There are subjects that in Armenia’s media become oddly distorted, sometimes even becoming disinformation. One of these topics is cinema, especially when referring to cinema works that in some way are associated with Armenians.
Two years ago, for example, National Cinema Center of Armenia Director Gevorg Gevorgyan declared that he was going to contact Steven Spielberg, suggesting he make a film on the Armenian Genocide.
This information wasn’t definite; also unclear was Spielberg’s role in the possible film (as a director? producer? or advisor?). The statement was more so a wish, speculation, which the cinema center director expressed publicly — in order to attract more attention to the work of the center that is under his leadership.
Nearly all the local news outlets actively circulated Gevorgyan’s statement, that Spielberg and Schindler’s List screenwriter Steven Zaillian (who is of Armenian descent) are interested in the idea of making a film about the Armenian Genocide. Some news outlets reported this as fact. The news was music to the ears — Gevorgyan and Spielberg are in talks to work together, so that the sensitive and painful topic of the genocide can be heard around the world loud and clear.
Then it became known that the news was unfounded, as the Armenian party hadn’t officially entered into talks with Spielberg and Zaillian. By the way, Armenian readers were informed of this through Turkish news outlets (a correspondent for Hürriyet had contacted Spielberg’s agent and set the story straight).
With regularity, information related to cinema appears as unfounded news on the threshold of international film festivals, when Armenian media begins to herald the participation of films having any connection to Armenia or Armenians that are in film festivals.
The Cannes International Film Festival kicks off on May 15 this year, and already various local news outlets (including also those that have weight) have reported that Armenia will be participating with several films and in several programs at once.
Yerkir reported, “Armenia to take part in Cannes film festival with two films,” citing the remarks of the National Cinema Center of Armenia’s director: “Vigen Chaldranyan’s film The Voice of Silence is already represented in the list of nominations in the Best Foreign Film competition program, while the Armenia/France/Ukraine co-production Paradjanov: The Lover of Beauty will be represented [in that list] soon.”
The journalist had then resolutely turned the word “represented” into the article’s headline.
168.am reported: “The film Paradjanov has been represented in three programs at Cannes festival.”
Armenpress announced that Armenia’s “presentable participation will be in not only the competition program, but also the film market” (translated from the original Armenian).
Involuntarily, a question arises: how do you know that these films have been selected to participate the competition program?

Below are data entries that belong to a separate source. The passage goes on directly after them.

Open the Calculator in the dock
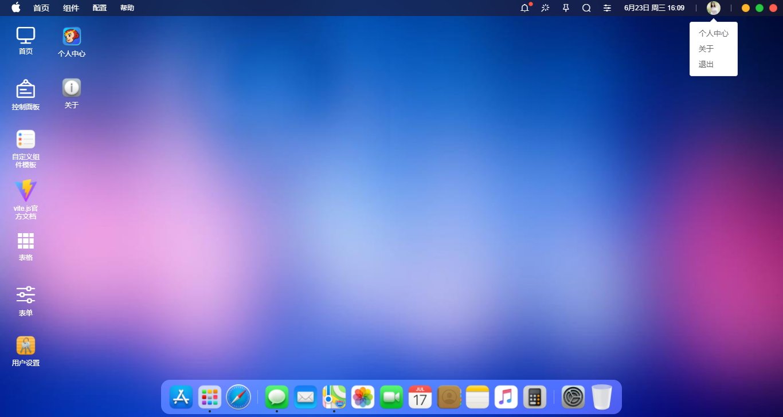This screenshot has width=783, height=417. [534, 396]
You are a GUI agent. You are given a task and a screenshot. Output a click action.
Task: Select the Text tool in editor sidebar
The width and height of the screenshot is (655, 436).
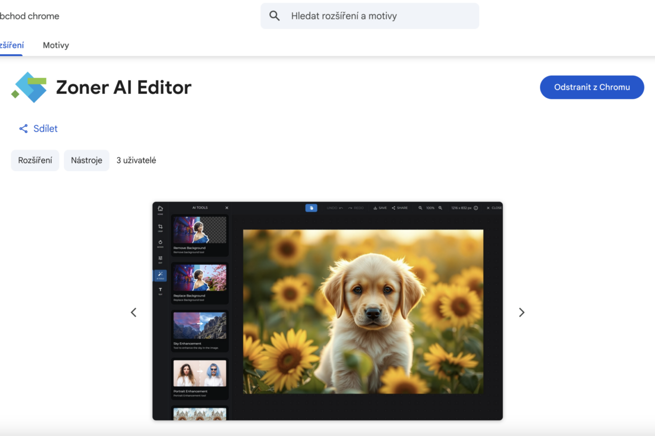[x=160, y=291]
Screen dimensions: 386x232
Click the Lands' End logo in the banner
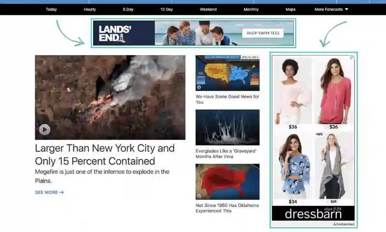tap(115, 33)
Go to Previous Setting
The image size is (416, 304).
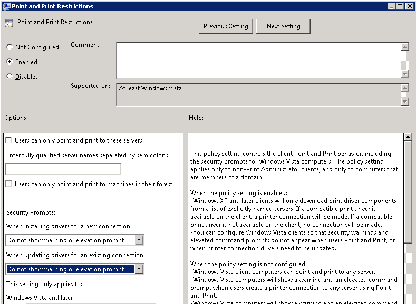click(x=226, y=26)
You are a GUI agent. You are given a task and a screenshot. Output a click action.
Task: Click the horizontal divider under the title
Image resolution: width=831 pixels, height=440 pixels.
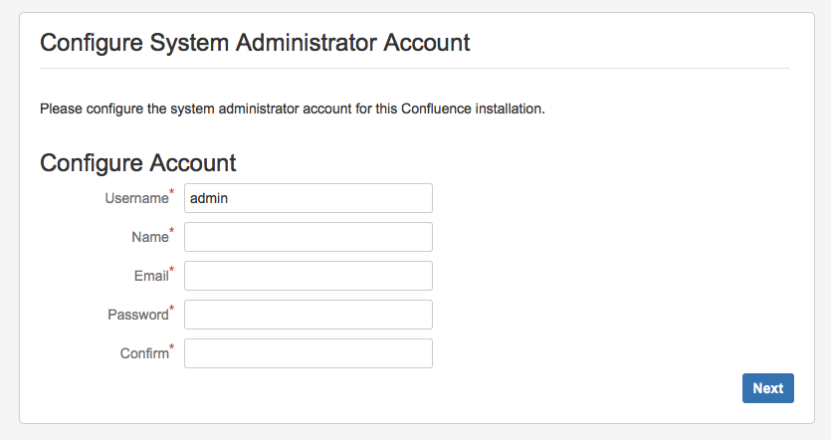point(414,69)
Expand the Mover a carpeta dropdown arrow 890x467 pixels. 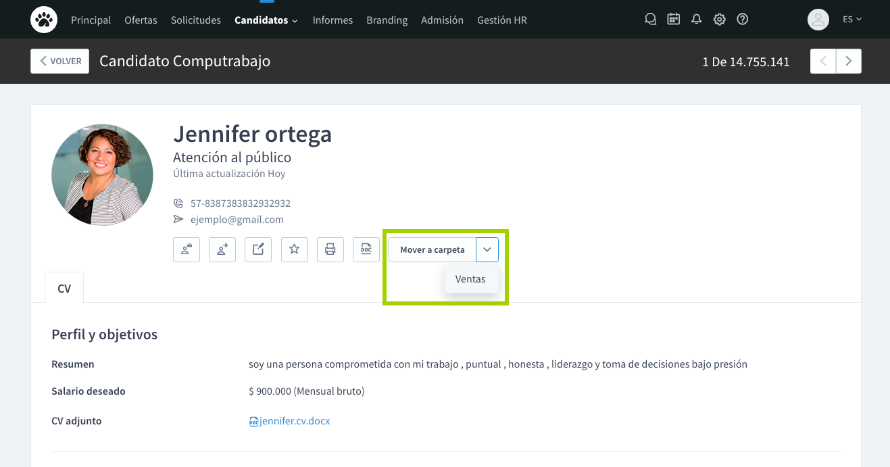click(x=487, y=249)
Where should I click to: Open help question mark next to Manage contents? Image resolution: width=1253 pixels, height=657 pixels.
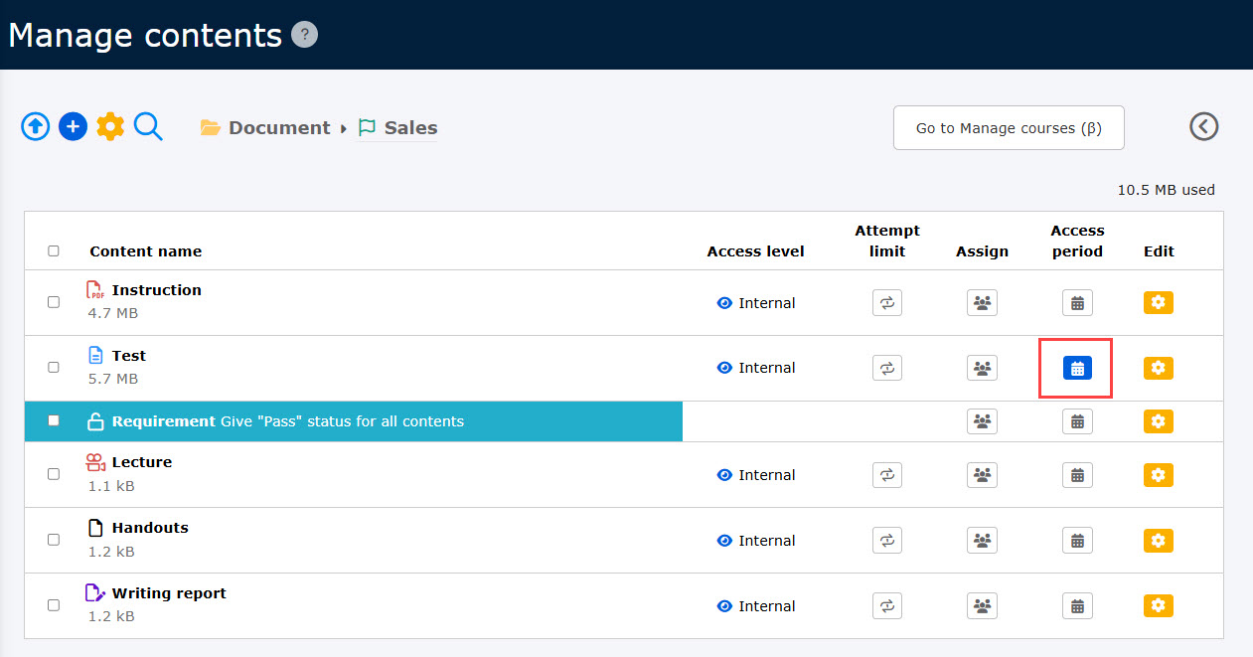(304, 36)
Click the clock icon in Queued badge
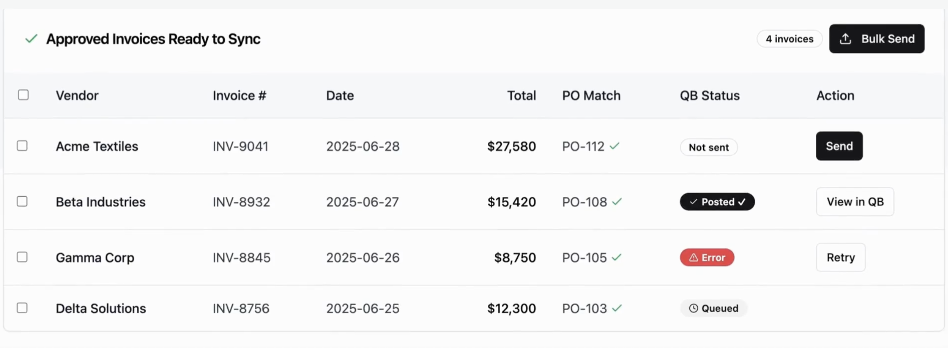 point(694,309)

It seems that nothing wrong has happened: the film has been nominated and the news outlet published a story out of it, but the journalist hasn’t made an attempt to confirm: has the film, after being nominated, been included in the competition program or not? what is required to participate in the competition program? and finally, when will the list of participating films be made public, so that the claim of “participation in the competition program” won’t be unsubstantiated?
According to the official Cannes International Film Festival website, though the the selection committee completed its work on Mar. 15, the official program of participating films will be made public mid-April — at the press conference. Until that time, news of any participating films is only a wish and not fact, since the status of all nominated films are known.
Confirming this news requires only a few seconds to check the film festival website — as well as to confirm that there are programs for competition, out-of-competition, and special screenings (they are, indeed, various). Films can be screened also at the Marché du Film in a national pavilion (though there are only 10–15 such places).
Oh, and one more thing: “nominations in the Best Foreign Film competition program” (as reported by Yerkir.am) does not exist at the Cannes film festival.
The practice of publishing information without fact checking and news outlet’s “by the way” modus operandi not only harms film production companies and, to a great extent, Armenia’s image, but also really misleads news consumers — that is, all of us.
At the end of the day, the National Cinema Center of Armenia or an individual filmmaker are just conveying their point to view to the journalist — a point of view that blindly believing or quoting verbatim is not justified, if the journalist’s critical view (even if briefly mentioned) is not added to the report.
The views expressed in the column are those of the author's and do not necessarily reflect the views of Media.am.